En janvier 1923 Binazzi quittait l’hôpital et avec sa compagne partait à Caprigliola où il fut l’objet d’une surveillance constante de la part de la Préfecture qui signalait qu’il continuait de correspondre avec ses compagnons tant en Italie qu’à l’étranger et qu’il recevait régulièrement des États-Unis L’adunata dei refrattari. Après les attentats contre Mussolini, Binazzi était condamné le 19 novembre 1926 à cinq ans de confinat à Lipari avec sa compagne. Suite à sa très mauvaiqse condirion physique, il obtenait une réduction de trois ans et le 19 novembre 1928 était autorisé à revenir à, Caprigliola sous une stricte surveillance. Au printemps 1930 il y acceuillait son vieil ami Galleani qui devait décéder dans ses bras le 4 novembre 1931.

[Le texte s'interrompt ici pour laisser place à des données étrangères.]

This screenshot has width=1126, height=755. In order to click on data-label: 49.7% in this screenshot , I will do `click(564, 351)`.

Au printemps 1937, après avoir abandonné « toute activité contre l’État » et la mort de sa compagne l’année précédente, il était autorisé à retourner à La Spezia. Et était rayé des listes de « subversifs ».

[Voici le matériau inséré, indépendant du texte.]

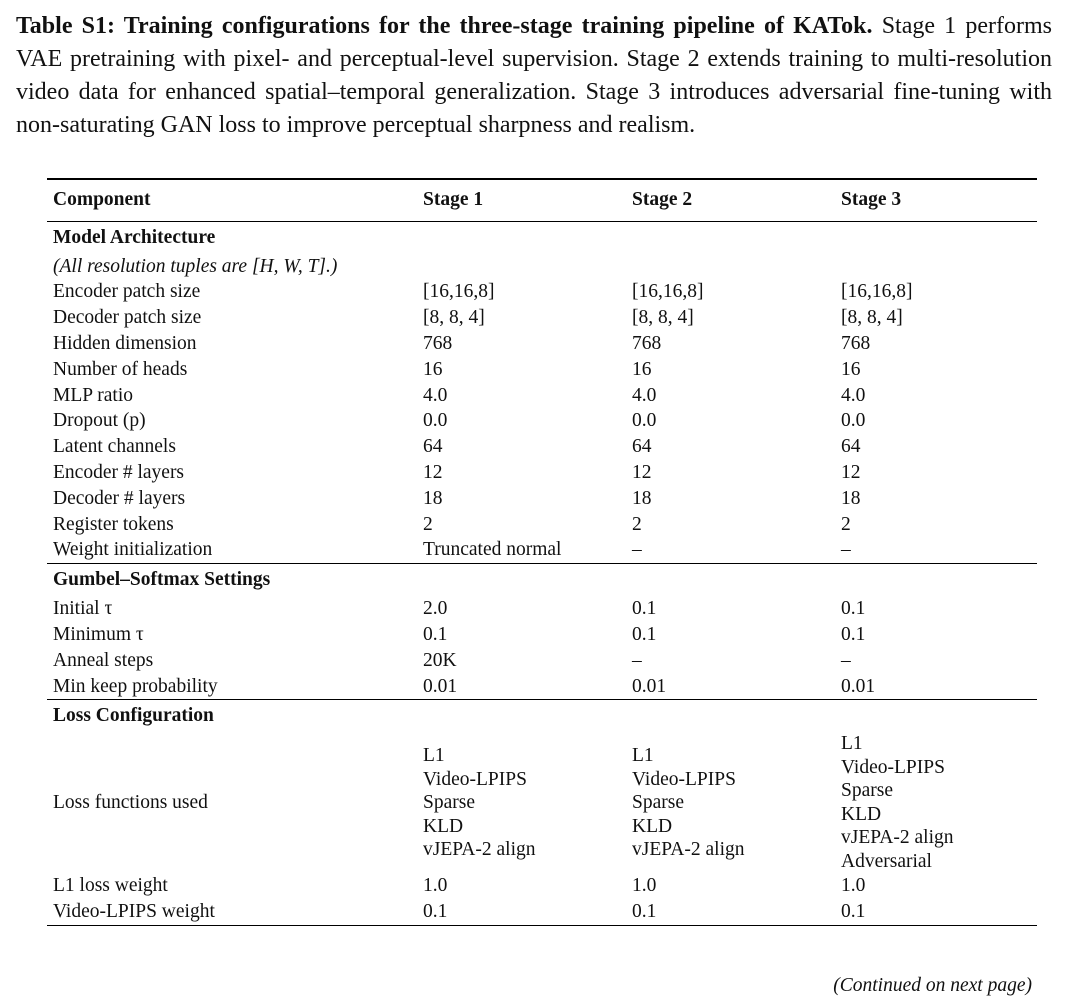 This screenshot has height=997, width=1068. Describe the element at coordinates (459, 292) in the screenshot. I see `cell: [16,16,8]` at that location.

En 1941 les anarchistes ligures commençaient à se réorganiser et, après le congrès clandestin tenu à Gênes en juin 1942, Binazzi alla à Torre del Lago (province de Lucca) pour y participer à la coordination des petis groupes qui se réorganisaient et qui se concrétisèrent par une série de congrès clandestins tenus tous à Florence et dont le plus important fut celui tenu le 16 mai 1943 au domicile d’Augusto Boccone où fut fondée la Fédération communiste anarchiste italienne (FCAI) dont il allait être l’un des animateurs et auquel participèrent une douzaine de délégués dont, outre Binazzi, Giuseppe Sartini et Vindice Rabitti (Bologne), Pietro Pozi et Emilio Grassini (Gênes), Del Carpio (La Spezia), Atto Vanucci (Livourne), A. Boccone et Ezzio Puzzoli (Florence). A la suite de cette réunion la FCAI publia un manifeste appelant à un front unique antifasciste qui fut tiré à 1000 exemplaires sur les presses du compagnon de Florence Lato Latini. Binazzi fut également l’organisateur du congrès du 5 septembre 1943 où fut discutée la reparution clandestine de Umanità nova (premier numéro le 10 septembre 1943) et auquel participèrent notamment Rocardo Sacconi (Rome), A. Boccone et L. Larini (Florence), A. Vanucci (Livourne), Giuseppe Sartini et Attilio Diotallevi (Bologne), E. Gtassani, Mariani et Antonio Dettori (Gênes), Del Carpio et Binazzi (La Spezia), Silvano Fedri et Tito Eschivi (Pistoia).

A l’automne 1943 il retournait à La Spezia où il participait à l’organisation de réunions de coordination entre la Colonne partisane Giustizia e liberta, le Parti d’action et le groupe de partisans anarchistes Gino Luccetti d’Ugo Mazzucchelli. Toutes ses activités épuisantes le conduisaient début février 1944 à la paralysie et à une hospitalisation. Après un mois d’agonie, Pasquale Binazzi décédait le 5 mars 1944 et ses cendres furent dispersées au cimetière de Boschetti.

En hommage à Binazzi un numéro unique de Il Libertario fut publié à l’été (juillet ?) 1946 à La Spezia par U. Mantovani.